村上春樹騎士団長殺し4第二部遷ろうメタファー編下」読了。

文庫本四冊にも及ぶ文庫本をほぼ一気に読み上げた。物語は「騎士団長殺し」と言う屋根裏に隠されていた一幅の絵画をめぐるお話。もちろんいつもの村上作品の重要な小道具(井戸のような穴、自動車、お酒、音楽」などによって物語は語られていくが、読み進めるうちに心に感じるいくつかのフレーズが散見された(Blessing in disguise

偽隠された祝福、Cavartemptor買い手責任)そして終盤に震災の話が出た途端ひっそりと出る涙を止めることができなかった。

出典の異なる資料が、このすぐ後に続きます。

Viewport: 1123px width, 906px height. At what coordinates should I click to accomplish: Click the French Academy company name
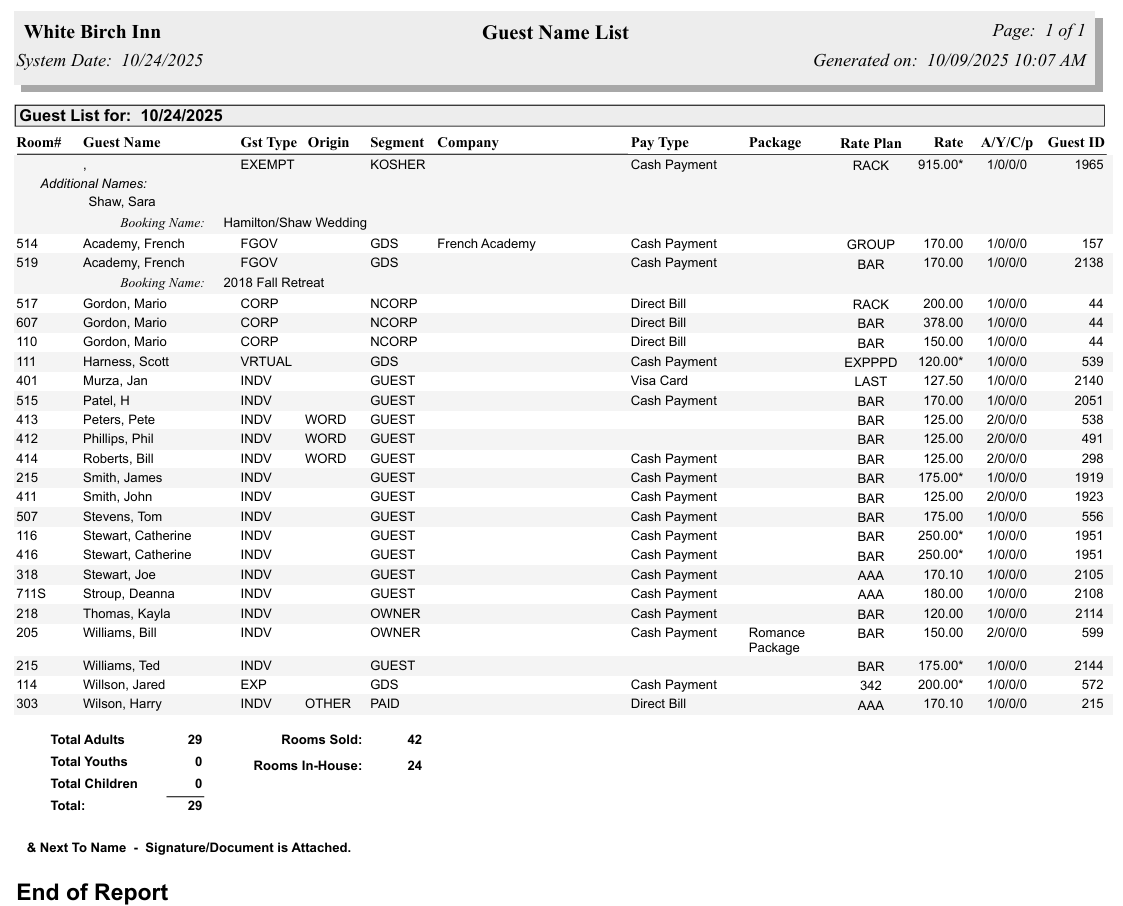(486, 244)
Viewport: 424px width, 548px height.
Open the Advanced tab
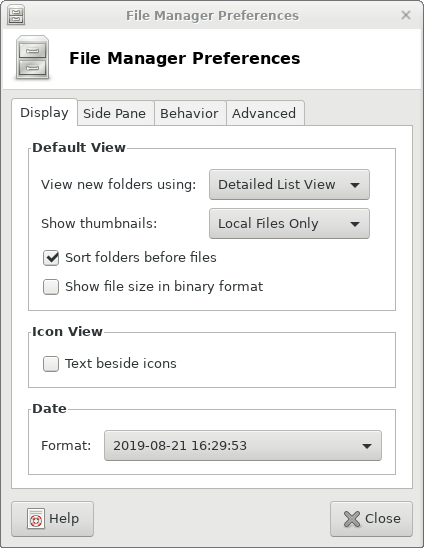point(264,113)
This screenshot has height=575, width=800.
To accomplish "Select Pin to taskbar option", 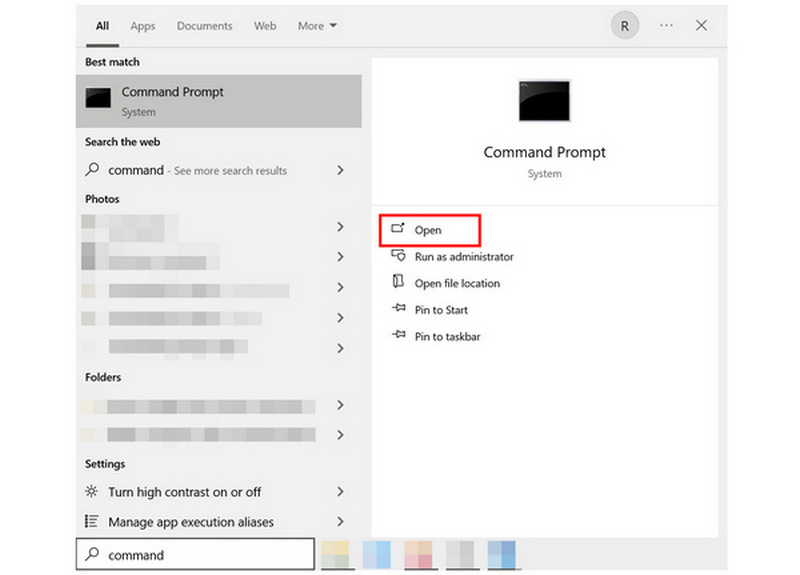I will click(447, 337).
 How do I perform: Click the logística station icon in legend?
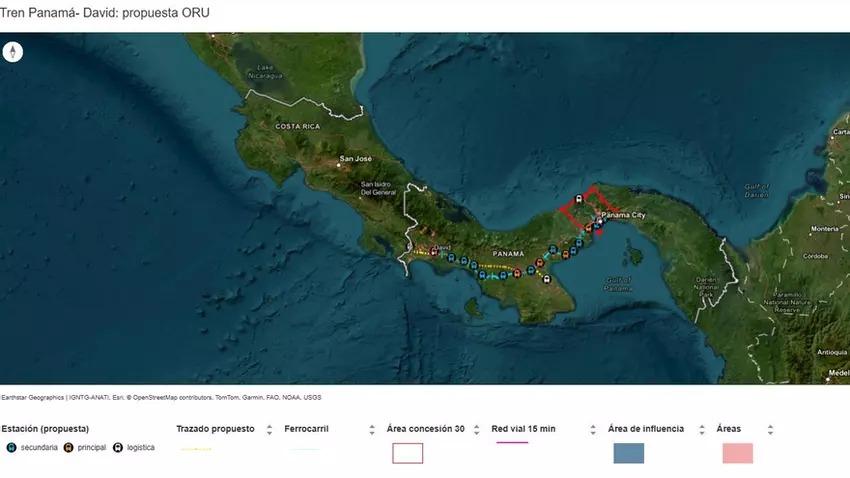click(118, 447)
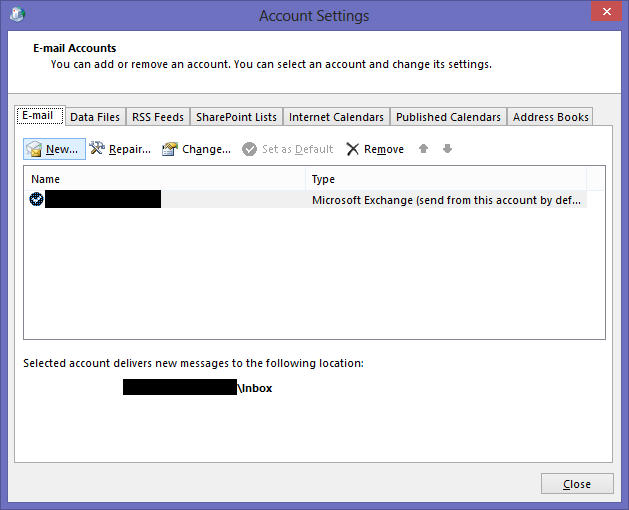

震災直後の光景を思い出し、(私は震災直後に地震保険鑑定人として仙台に行った経験があった)それもあるが涙のわけはわからないが、胸を締め付けられるような切ないような何かしらの痛みを感じて泣いていたのだ。しかしそれとともに私が脳溢血になってこんな体になってしまったことにも何かしらの意味と(おそらく)いい面もあっただろうと思えるように感じた。つまり私にとってこの物語は物事を多面的に、さまざまな方向から視ることを教えてくれた物語であると言えるだろう。